Коба. Вот просмотрели Вашу картину. Крепко и хорошо сделана. Особенно если в двух местах немного поправить. Не знаю, не сложно ли это. Первое, чтобы на выстрел кто-то прибежал. Иначе как-то одиноко. Второе — нельзя ли последнюю сцену прощания бедняка с Николаем Мироновичем сделать четче. У Вас выходит, что они оба ответ должны держать.
Эрмлер. Я представлю дело так, что Начальник Политотдела обязан отвечать за ошибочный путь в колхозе бедняка.
Коба. Конечно, в известном смысле да. Но не так же, чтобы человека чуть не убили, а он ставит себя на место с человеком, который его пытался убить и лишь случайно не убил. Это уже преувеличение. Надо бы, чтобы Николай Миронович сказал бы ему хотя бы так: не ожидал я, что ты станешь действовать по указке врага.
Эрмлер: Это нетрудно исправить.
Коба. Куда девался кулак, также неясно, ведь можно допустить, что и сбежал.
Эрмлер. Ну, его путь ясен, с ним прикончено.
Коба. Нет, не ясно. Был человек, и не стало, да человек-то какой настойчивости. Тут вы символикой хотели отделаться.
Л. М. Я ведь даже думал вначале, что кулак-то дед Анисим, до того он кажется подозрительным.
Коба. Это неплохо, что зритель вначале путается, интригуется — кто, мол, враг? Но дело в том, что, когда уж враг раскрыт, народ требует ясности отношения к нему, требует мер защиты от подрывной работы, от террористической деятельности. А Вы прибегли к символике. Это не годится.
Эрмлер. Мне казалось, раз он разоблачен, приперт к стенке, то о судьбе его не может быть и речи.
Л. М. А как бы Вы поступили в этом случае?

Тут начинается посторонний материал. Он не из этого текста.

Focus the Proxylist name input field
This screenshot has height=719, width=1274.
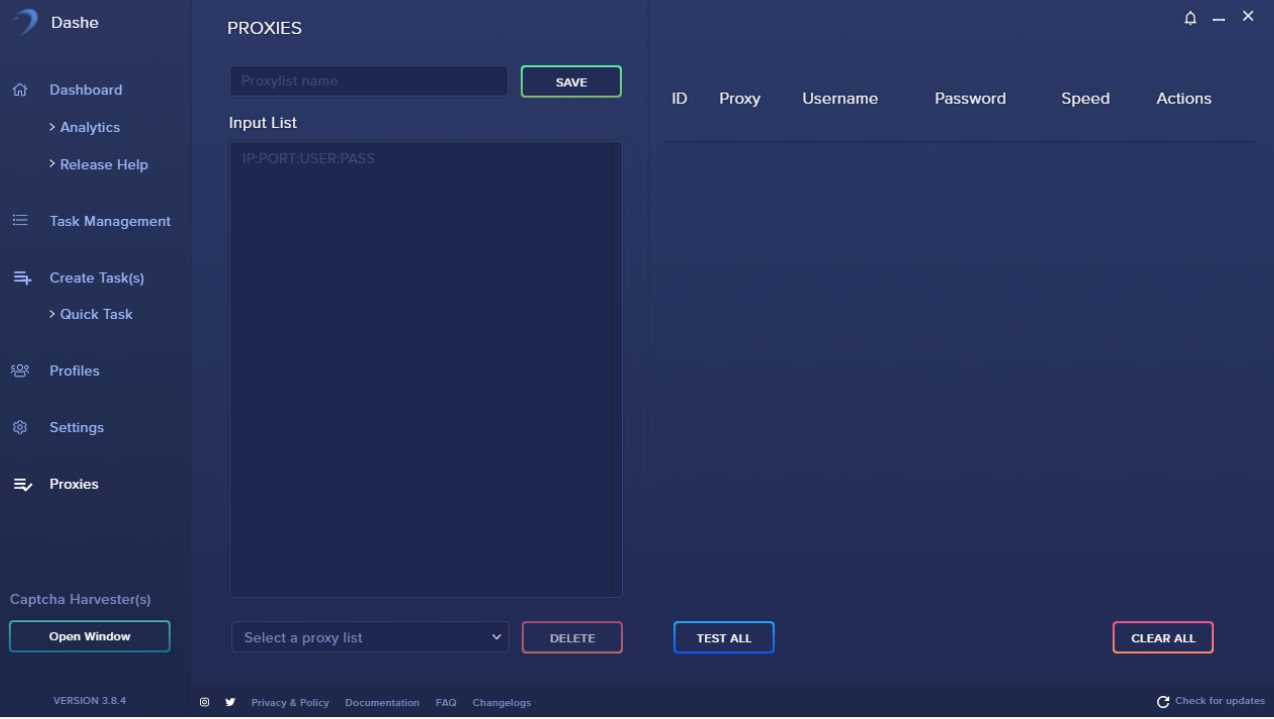click(x=368, y=81)
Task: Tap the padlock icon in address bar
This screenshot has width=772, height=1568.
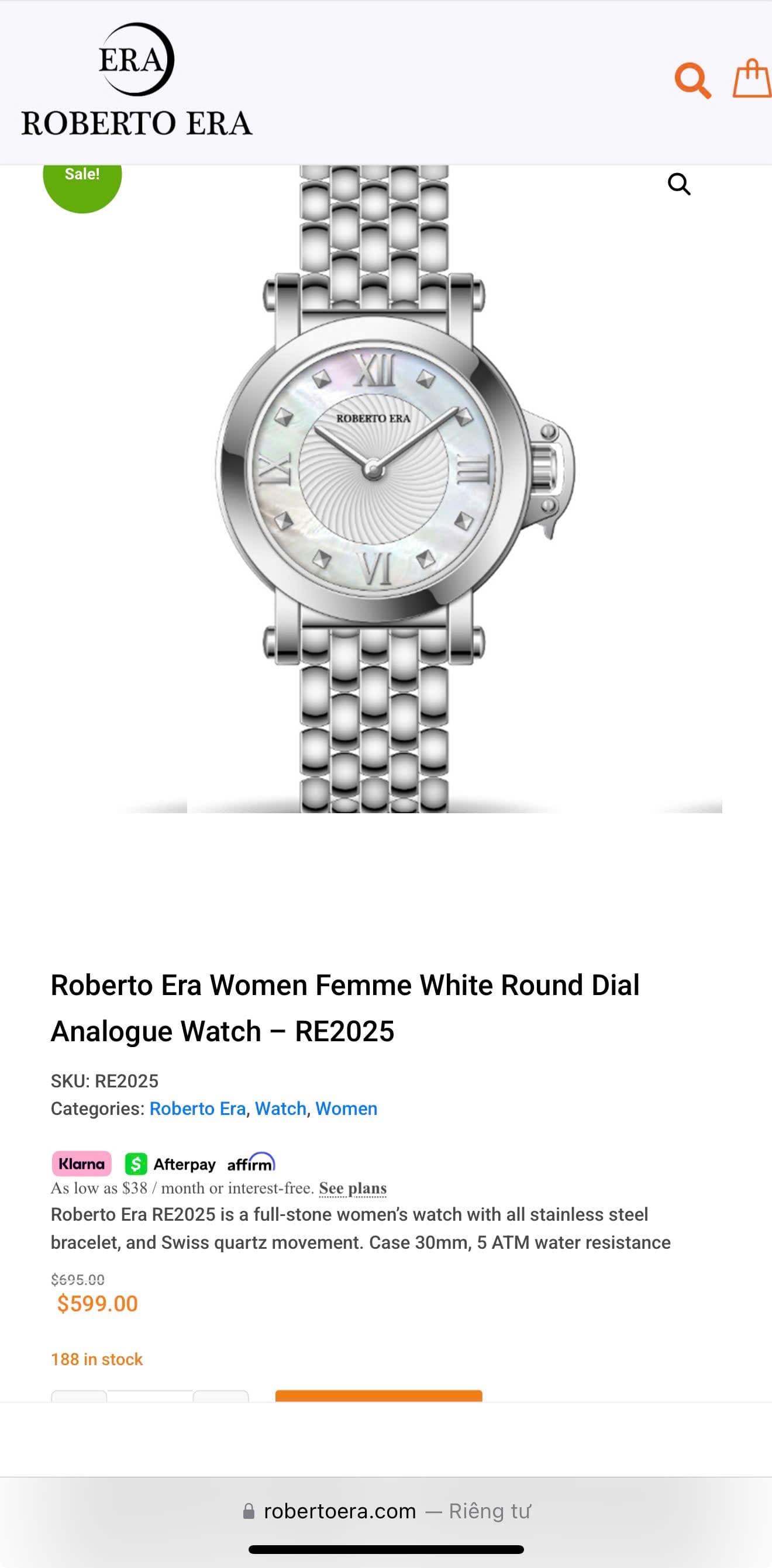Action: coord(249,1511)
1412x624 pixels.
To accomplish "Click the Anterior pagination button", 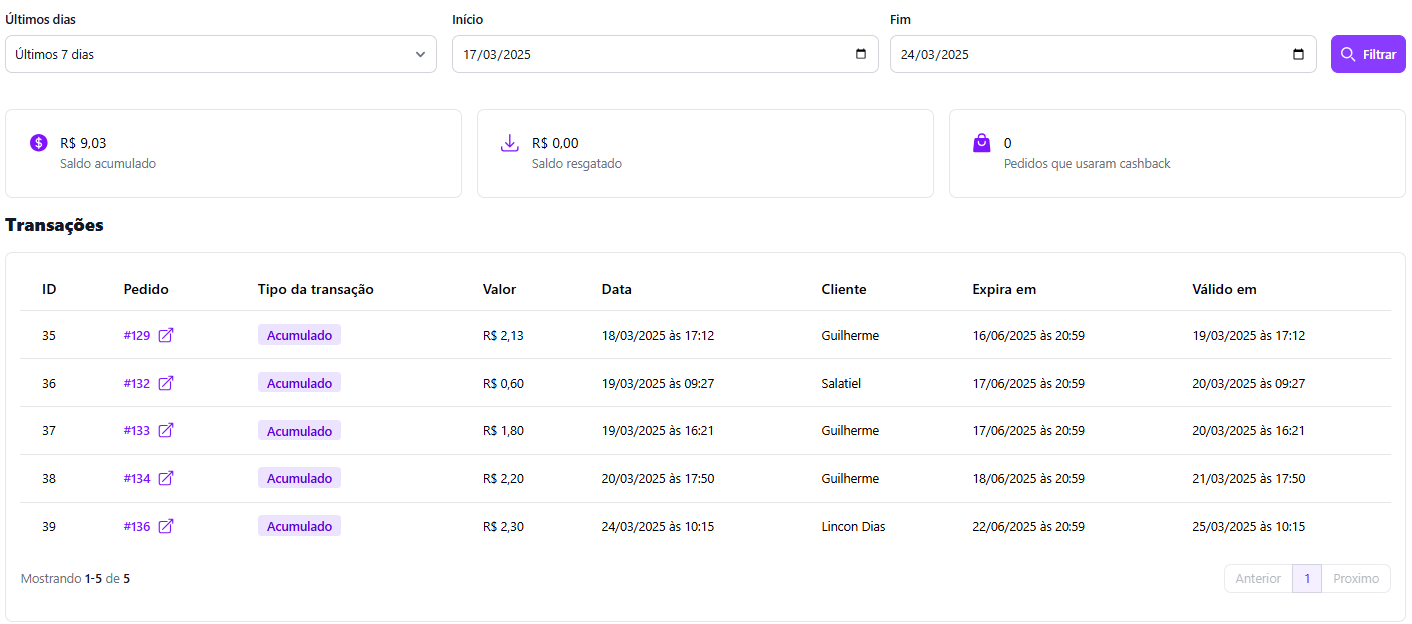I will point(1258,578).
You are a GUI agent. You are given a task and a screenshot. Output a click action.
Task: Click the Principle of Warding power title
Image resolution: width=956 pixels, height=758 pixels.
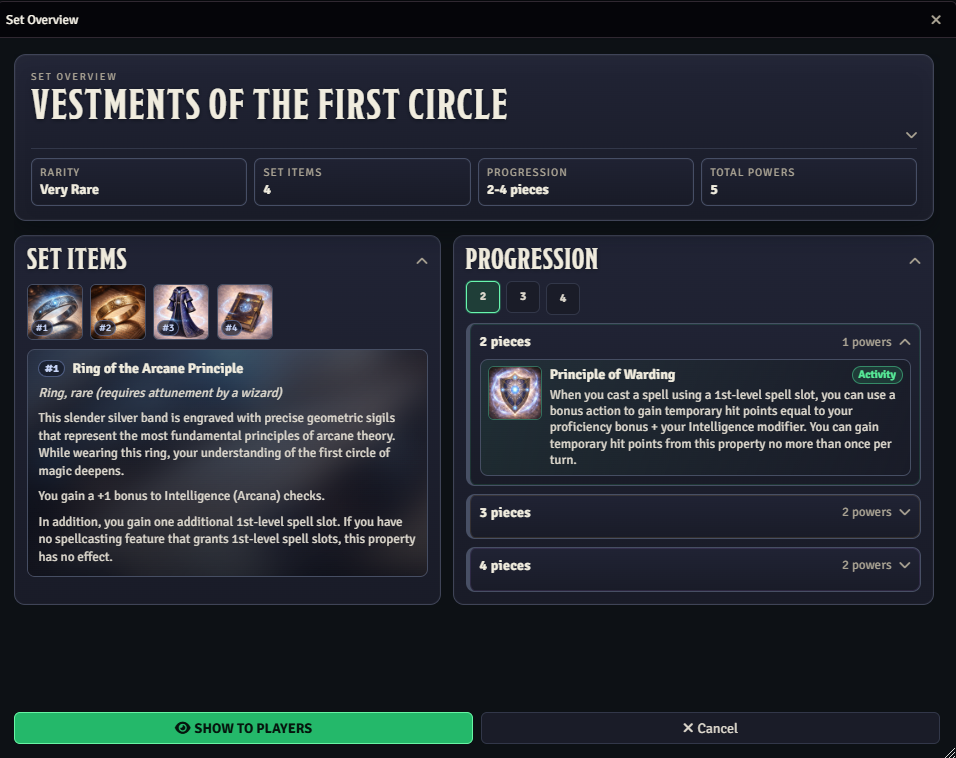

Эрмлер. Тут бы его и прикончил.
Коба. Нач. Политотдела поступил правильно. Он не имел право «кончать» кулака. Это дело суда. Но ликвидация линии кулака, как выражение победы над ним, в произведении абсолютно необходима.
Эрмлер. Раз эти два эпизода так выглядят в фильме, значит, надо немедленно их переделать. А в остальном как?
Коба. Очень сильный и интересный фильм.
Лазарь Моисеевич. Ловко сделана сцена с пельменями. Здорово.
Черняк. А как мультипликат — прогулка с ребенком?
Коба. Сделан хорошо. Только могут еще подумать, что ребенок мой.
Черняк. Сразу видно, что то лишь мечты Варвары.
Л. М. Нет, это выглядит очень приятно и с хорошим смыслом. ‹…›
Беседа с Эрмлером и Черняком продолжалась около 45 мин.
В заключение Коба и др. еще раз благодарили режиссера и его коллектив за хорошую, политически весьма нужную ленту.
Шумяцкий Б.З. Моя краткая запись беседы с т. Кобой при просмотре 16.11.35 г. фильма «Крестьяне» // Киноведческие записки. 2003. № 62.